**Goal**: Reproduce the following lines exactly as they appear, keeping every one of them.
[Exercise input start]
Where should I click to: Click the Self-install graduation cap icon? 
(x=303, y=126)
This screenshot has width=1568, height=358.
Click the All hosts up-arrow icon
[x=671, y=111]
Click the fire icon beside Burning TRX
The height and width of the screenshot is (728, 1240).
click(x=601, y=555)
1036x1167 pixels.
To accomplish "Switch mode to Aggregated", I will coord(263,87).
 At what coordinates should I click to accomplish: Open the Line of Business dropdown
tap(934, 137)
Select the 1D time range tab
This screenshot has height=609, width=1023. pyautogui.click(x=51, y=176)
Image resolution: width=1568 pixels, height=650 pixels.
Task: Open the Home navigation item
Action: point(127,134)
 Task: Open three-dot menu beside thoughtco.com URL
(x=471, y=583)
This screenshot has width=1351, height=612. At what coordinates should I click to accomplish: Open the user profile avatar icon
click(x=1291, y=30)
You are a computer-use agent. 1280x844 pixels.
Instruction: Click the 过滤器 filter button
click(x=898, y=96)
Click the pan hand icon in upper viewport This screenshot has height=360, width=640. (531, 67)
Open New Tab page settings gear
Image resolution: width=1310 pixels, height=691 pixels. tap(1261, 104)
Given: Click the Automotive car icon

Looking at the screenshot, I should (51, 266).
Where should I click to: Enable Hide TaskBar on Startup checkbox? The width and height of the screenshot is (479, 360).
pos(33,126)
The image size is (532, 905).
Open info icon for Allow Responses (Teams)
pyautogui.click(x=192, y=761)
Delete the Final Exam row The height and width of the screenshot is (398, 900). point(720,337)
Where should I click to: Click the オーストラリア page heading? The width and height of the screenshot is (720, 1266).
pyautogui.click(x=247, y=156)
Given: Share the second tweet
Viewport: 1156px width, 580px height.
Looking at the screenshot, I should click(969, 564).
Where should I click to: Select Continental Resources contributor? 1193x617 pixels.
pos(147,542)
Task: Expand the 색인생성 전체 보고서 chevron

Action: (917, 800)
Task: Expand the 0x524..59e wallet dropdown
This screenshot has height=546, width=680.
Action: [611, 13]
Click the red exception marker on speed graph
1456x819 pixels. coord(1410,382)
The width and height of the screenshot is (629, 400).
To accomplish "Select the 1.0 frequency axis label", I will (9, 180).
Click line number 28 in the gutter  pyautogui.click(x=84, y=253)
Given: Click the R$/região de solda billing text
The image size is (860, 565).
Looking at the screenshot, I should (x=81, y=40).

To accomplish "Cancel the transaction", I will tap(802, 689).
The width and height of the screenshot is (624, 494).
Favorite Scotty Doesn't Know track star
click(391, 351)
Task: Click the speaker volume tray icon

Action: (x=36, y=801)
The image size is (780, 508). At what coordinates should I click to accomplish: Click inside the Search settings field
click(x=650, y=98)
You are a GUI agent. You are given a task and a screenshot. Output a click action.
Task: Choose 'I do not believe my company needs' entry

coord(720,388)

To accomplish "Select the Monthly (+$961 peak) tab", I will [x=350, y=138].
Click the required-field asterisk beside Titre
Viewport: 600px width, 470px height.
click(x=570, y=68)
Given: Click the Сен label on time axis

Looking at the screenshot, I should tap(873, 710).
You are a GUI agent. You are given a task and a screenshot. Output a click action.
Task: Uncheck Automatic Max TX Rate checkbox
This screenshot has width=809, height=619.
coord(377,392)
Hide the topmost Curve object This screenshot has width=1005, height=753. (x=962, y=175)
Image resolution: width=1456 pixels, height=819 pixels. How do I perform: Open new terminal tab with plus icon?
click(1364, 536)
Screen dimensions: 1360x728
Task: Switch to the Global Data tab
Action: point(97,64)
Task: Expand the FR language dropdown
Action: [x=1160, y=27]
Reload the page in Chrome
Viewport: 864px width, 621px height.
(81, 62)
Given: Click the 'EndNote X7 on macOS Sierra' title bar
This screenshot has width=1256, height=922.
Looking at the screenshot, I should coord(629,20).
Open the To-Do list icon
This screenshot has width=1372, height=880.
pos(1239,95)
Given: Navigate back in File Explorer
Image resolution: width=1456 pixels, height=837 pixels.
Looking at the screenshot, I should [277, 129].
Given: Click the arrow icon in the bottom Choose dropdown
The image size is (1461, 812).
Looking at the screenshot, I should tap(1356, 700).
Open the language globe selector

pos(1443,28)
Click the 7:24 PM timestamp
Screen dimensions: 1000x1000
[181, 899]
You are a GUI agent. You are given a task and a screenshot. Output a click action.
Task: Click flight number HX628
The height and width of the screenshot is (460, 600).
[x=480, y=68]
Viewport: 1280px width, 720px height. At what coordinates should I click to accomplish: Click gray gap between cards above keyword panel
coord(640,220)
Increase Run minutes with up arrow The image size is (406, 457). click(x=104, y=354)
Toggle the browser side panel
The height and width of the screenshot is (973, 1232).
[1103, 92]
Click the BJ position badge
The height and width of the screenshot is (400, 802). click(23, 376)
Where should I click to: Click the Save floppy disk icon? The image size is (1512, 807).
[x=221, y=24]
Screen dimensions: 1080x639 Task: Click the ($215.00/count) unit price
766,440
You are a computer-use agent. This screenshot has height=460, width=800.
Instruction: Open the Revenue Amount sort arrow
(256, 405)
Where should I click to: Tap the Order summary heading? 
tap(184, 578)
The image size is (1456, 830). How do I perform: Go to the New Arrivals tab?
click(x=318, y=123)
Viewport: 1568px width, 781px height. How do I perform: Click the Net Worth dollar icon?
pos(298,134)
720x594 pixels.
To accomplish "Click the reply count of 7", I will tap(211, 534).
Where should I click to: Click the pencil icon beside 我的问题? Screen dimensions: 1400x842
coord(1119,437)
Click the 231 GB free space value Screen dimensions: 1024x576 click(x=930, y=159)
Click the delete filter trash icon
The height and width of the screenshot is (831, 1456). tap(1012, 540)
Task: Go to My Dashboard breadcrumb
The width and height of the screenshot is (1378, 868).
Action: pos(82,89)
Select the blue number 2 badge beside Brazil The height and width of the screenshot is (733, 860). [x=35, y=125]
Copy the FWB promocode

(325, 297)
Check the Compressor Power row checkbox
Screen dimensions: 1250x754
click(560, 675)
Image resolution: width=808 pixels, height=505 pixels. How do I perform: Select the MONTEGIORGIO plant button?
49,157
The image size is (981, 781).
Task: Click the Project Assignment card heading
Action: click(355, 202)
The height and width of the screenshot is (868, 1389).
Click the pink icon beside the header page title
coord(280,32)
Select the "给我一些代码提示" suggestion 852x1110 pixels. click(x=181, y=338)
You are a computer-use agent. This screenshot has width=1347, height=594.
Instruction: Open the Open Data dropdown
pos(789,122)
[Exercise input end]
**Correct result**:
Where should I click to: Click the Self-install graduation cap icon? 
(x=303, y=126)
This screenshot has width=1568, height=358.
Click the All hosts up-arrow icon
[x=671, y=111]
Click the fire icon beside Burning TRX
The height and width of the screenshot is (728, 1240).
click(x=601, y=555)
1036x1167 pixels.
To accomplish "Switch mode to Aggregated", I will coord(263,87).
 At what coordinates should I click to accomplish: Open the Line of Business dropdown
tap(934, 137)
Select the 1D time range tab
This screenshot has height=609, width=1023. pyautogui.click(x=51, y=176)
Image resolution: width=1568 pixels, height=650 pixels.
Task: Open the Home navigation item
Action: point(127,134)
 Task: Open three-dot menu beside thoughtco.com URL
(x=471, y=583)
This screenshot has width=1351, height=612. At what coordinates should I click to accomplish: Open the user profile avatar icon
click(x=1291, y=30)
You are a computer-use agent. 1280x844 pixels.
Instruction: Click the 过滤器 filter button
click(x=898, y=96)
Click the pan hand icon in upper viewport This screenshot has height=360, width=640. (531, 67)
Open New Tab page settings gear
Image resolution: width=1310 pixels, height=691 pixels. tap(1261, 104)
Given: Click the Automotive car icon

Looking at the screenshot, I should (51, 266).
Where should I click to: Enable Hide TaskBar on Startup checkbox? The width and height of the screenshot is (479, 360).
pos(33,126)
The image size is (532, 905).
Open info icon for Allow Responses (Teams)
pyautogui.click(x=192, y=761)
Delete the Final Exam row The height and width of the screenshot is (398, 900). point(720,337)
Where should I click to: Click the オーストラリア page heading? The width and height of the screenshot is (720, 1266).
pyautogui.click(x=247, y=156)
Given: Share the second tweet
Viewport: 1156px width, 580px height.
Looking at the screenshot, I should click(969, 564).
Where should I click to: Select Continental Resources contributor? 1193x617 pixels.
pos(147,542)
Task: Expand the 색인생성 전체 보고서 chevron

Action: (917, 800)
Task: Expand the 0x524..59e wallet dropdown
This screenshot has height=546, width=680.
Action: [611, 13]
Click the red exception marker on speed graph
1456x819 pixels. coord(1410,382)
The width and height of the screenshot is (629, 400).
To accomplish "Select the 1.0 frequency axis label", I will (9, 180).
Click line number 28 in the gutter  pyautogui.click(x=84, y=253)
Given: Click the R$/região de solda billing text
The image size is (860, 565).
Looking at the screenshot, I should (x=81, y=40).

To accomplish "Cancel the transaction", I will tap(802, 689).
The width and height of the screenshot is (624, 494).
Favorite Scotty Doesn't Know track star
click(391, 351)
Task: Click the speaker volume tray icon

Action: (x=36, y=801)
The image size is (780, 508). At what coordinates should I click to accomplish: Click inside the Search settings field
click(x=650, y=98)
You are a GUI agent. You are given a task and a screenshot. Output a click action.
Task: Choose 'I do not believe my company needs' entry

coord(720,388)

To accomplish "Select the Monthly (+$961 peak) tab", I will [x=350, y=138].
Click the required-field asterisk beside Titre
Viewport: 600px width, 470px height.
click(x=570, y=68)
Given: Click the Сен label on time axis

Looking at the screenshot, I should tap(873, 710).
You are a GUI agent. You are given a task and a screenshot. Output a click action.
Task: Uncheck Automatic Max TX Rate checkbox
This screenshot has width=809, height=619.
coord(377,392)
Hide the topmost Curve object This screenshot has width=1005, height=753. (x=962, y=175)
Image resolution: width=1456 pixels, height=819 pixels. How do I perform: Open new terminal tab with plus icon?
click(1364, 536)
Screen dimensions: 1360x728
Task: Switch to the Global Data tab
Action: point(97,64)
Task: Expand the FR language dropdown
Action: [x=1160, y=27]
Reload the page in Chrome
Viewport: 864px width, 621px height.
(81, 62)
Given: Click the 'EndNote X7 on macOS Sierra' title bar
This screenshot has width=1256, height=922.
Looking at the screenshot, I should coord(629,20).
Open the To-Do list icon
This screenshot has width=1372, height=880.
pos(1239,95)
Given: Navigate back in File Explorer
Image resolution: width=1456 pixels, height=837 pixels.
Looking at the screenshot, I should [277, 129].
Given: Click the arrow icon in the bottom Choose dropdown
The image size is (1461, 812).
Looking at the screenshot, I should tap(1356, 700).
Open the language globe selector

pos(1443,28)
Click the 7:24 PM timestamp
Screen dimensions: 1000x1000
[181, 899]
You are a GUI agent. You are given a task and a screenshot. Output a click action.
Task: Click flight number HX628
The height and width of the screenshot is (460, 600).
[x=480, y=68]
Viewport: 1280px width, 720px height. At what coordinates should I click to accomplish: Click gray gap between cards above keyword panel
coord(640,220)
Increase Run minutes with up arrow The image size is (406, 457). click(x=104, y=354)
Toggle the browser side panel
The height and width of the screenshot is (973, 1232).
[1103, 92]
Click the BJ position badge
The height and width of the screenshot is (400, 802). click(23, 376)
Where should I click to: Click the Save floppy disk icon? The image size is (1512, 807).
[x=221, y=24]
Screen dimensions: 1080x639 Task: Click the ($215.00/count) unit price
766,440
You are a computer-use agent. This screenshot has height=460, width=800.
Instruction: Open the Revenue Amount sort arrow
(256, 405)
Where should I click to: Tap the Order summary heading? 
tap(184, 578)
The image size is (1456, 830). How do I perform: Go to the New Arrivals tab?
click(x=318, y=123)
Viewport: 1568px width, 781px height. How do I perform: Click the Net Worth dollar icon?
pos(298,134)
720x594 pixels.
To accomplish "Click the reply count of 7", I will tap(211, 534).
Where should I click to: Click the pencil icon beside 我的问题? Screen dimensions: 1400x842
coord(1119,437)
Click the 231 GB free space value Screen dimensions: 1024x576 click(x=930, y=159)
Click the delete filter trash icon
The height and width of the screenshot is (831, 1456). tap(1012, 540)
Task: Go to My Dashboard breadcrumb
The width and height of the screenshot is (1378, 868).
Action: pos(82,89)
Select the blue number 2 badge beside Brazil The height and width of the screenshot is (733, 860). [x=35, y=125]
Copy the FWB promocode

(325, 297)
Check the Compressor Power row checkbox
Screen dimensions: 1250x754
click(560, 675)
Image resolution: width=808 pixels, height=505 pixels. How do I perform: Select the MONTEGIORGIO plant button?
49,157
The image size is (981, 781).
Task: Click the Project Assignment card heading
Action: click(355, 202)
The height and width of the screenshot is (868, 1389).
Click the pink icon beside the header page title
coord(280,32)
Select the "给我一些代码提示" suggestion 852x1110 pixels. click(x=181, y=338)
You are a computer-use agent. This screenshot has width=1347, height=594.
Instruction: Open the Open Data dropdown
pos(789,122)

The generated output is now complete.